The Tokyo Express wasn't leaving until 9:25 but I was awake around the regulation back home time, which meant (a) the body clock was still operating in Australian mode and (b) we had time, once we'd risen around six for a leisurely movement through the shower, and a casual check of the final packing arrangements. 

So casual, in fact, that when we made our way downstairs at the scheduled starting time for the Viking we neglected to grab the two vouchers on the way out. Back upstairs, minor panic when they weren't quite where we thought they were. It was a timely reminder that you don't want to take things too easy.

There was a single pass through the buffet for Hughesy, and Madam's return visit brought back a single serve of a single item. We were back upstairs by 7:40, loaded and locked and checking out comfortably before eight, with intentions towards the 8:05 shuttle, which delivered us to Sannomiya in plenty of time to take the one stop underground leg to ShinKobe, arriving a good three-quarters of an hour before the scheduled departure.

The frequency of Shinkansen services along the Tokaido line was underlined by the fact that our 9:25 Hikari was the third train headed for Tokyo after nine o'clock, and followed almost immediately after a faster Nozumi, which left at 9:22.

Once aboard the Black Monster went into the space behind the seats at the back of the carriage, the backpacks went onto the overhead, and we settled back for the three hour haul to Tokyo.

As is so often the case, as soon as the train started moving we were straight into a tunnel and when we emerged a minute or two later we were zooming along around rooftop level. We'd landed Car 7 Seats 10 B&C, which meant we didn't have access to the window seat, which seemed to be vacant. I could have been tempted to snaffle the spare seat but with Osaka and Kyoto coming up in quick succession I thought it might not be a good idea.

Just as well.

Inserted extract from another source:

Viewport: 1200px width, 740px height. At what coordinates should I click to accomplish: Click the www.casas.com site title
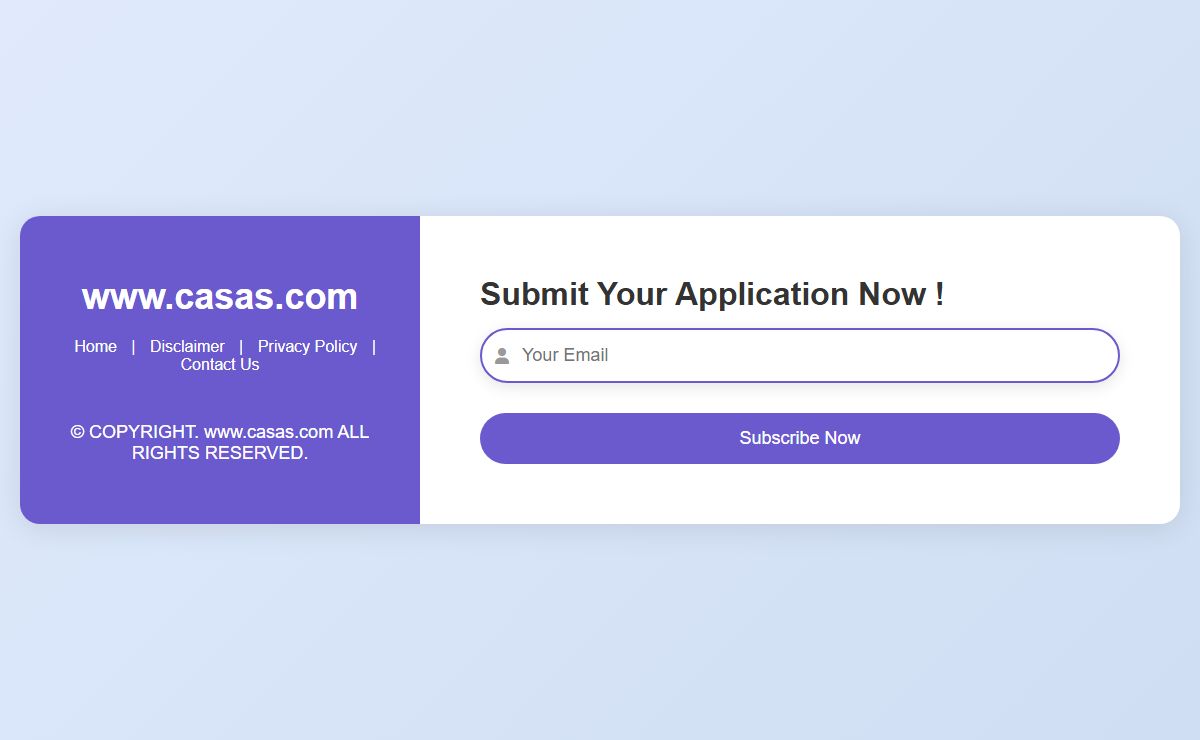pos(220,297)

A couple of minutes later we were in Osaka where a flood of passengers filled up most of the vacant seats, leaving 10A teasingly empty as we set back off. That brought us onto the flat land between Osaka and Kyoto, passing houses intermingled with agricultural plots, assorted commercial premises, apartment blocks, a stretch of forest, a real patchwork of land use.

We came up into Kyoto in a hurry. One moment I was checking we hadn't passed it without my noticing because I thought we'd be there by now and the next, there we (quite literally) were. Another flood of incomers failed to fill 10A, so as we emerged from the regulation tunnel on the way out of Kyoto I took advantage of the vacant window seat. With half an hour until Nagoya I might as well.

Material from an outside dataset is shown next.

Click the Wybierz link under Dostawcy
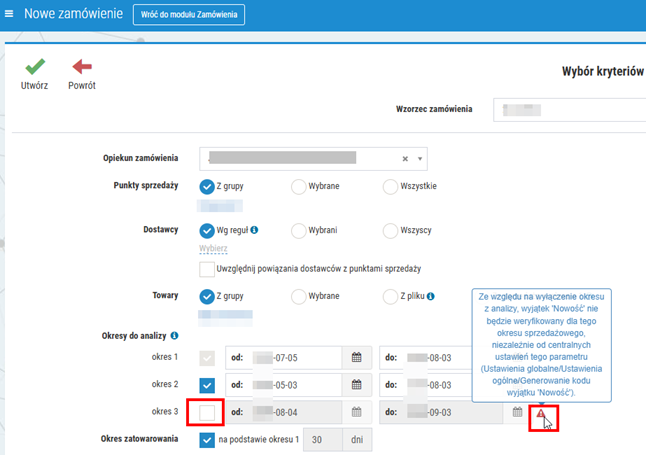The image size is (646, 455). pos(213,249)
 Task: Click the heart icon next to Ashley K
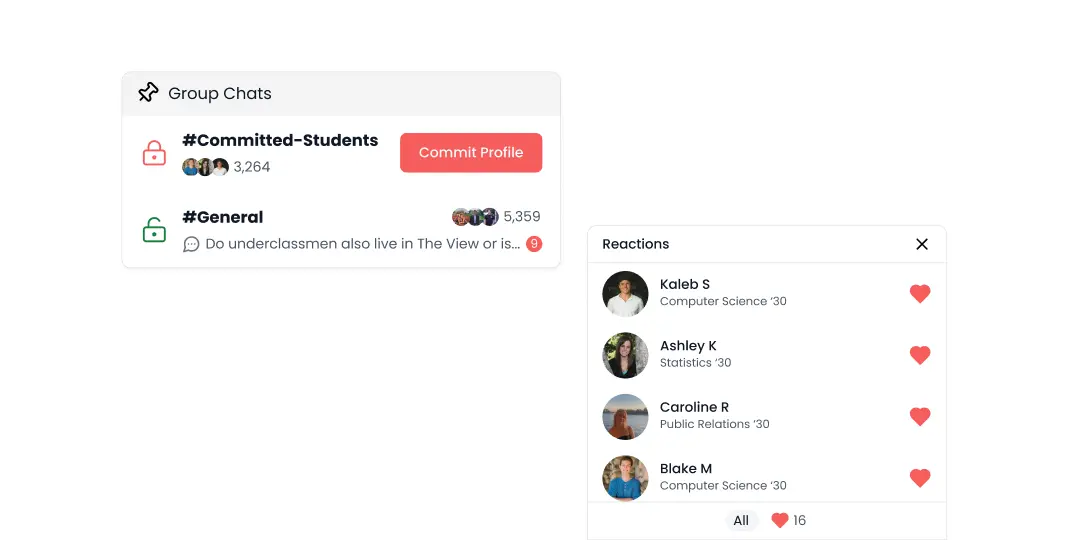(x=920, y=355)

Again, the land between Kyoto and Nagoya is mostly flat, with the same patchwork of land use. We weren't quite in Nagoya when the news ticker at the front of the carriage revealed Silvio Berlusconi had been sentenced to four years, and Nagoya delivered  an occupant for 10A.

The presence of a head between Hughesy and the window had me looking around a bit more than would have been the case otherwise, something that underlined the cambering of the tracks on the Shinkansen lines.  

Queensland has the notional tilt train that heads along on the regular railway tracks, but if you want genuine speed and extremely rapid transit you want to be travelling on a train that leans into the cambered curve.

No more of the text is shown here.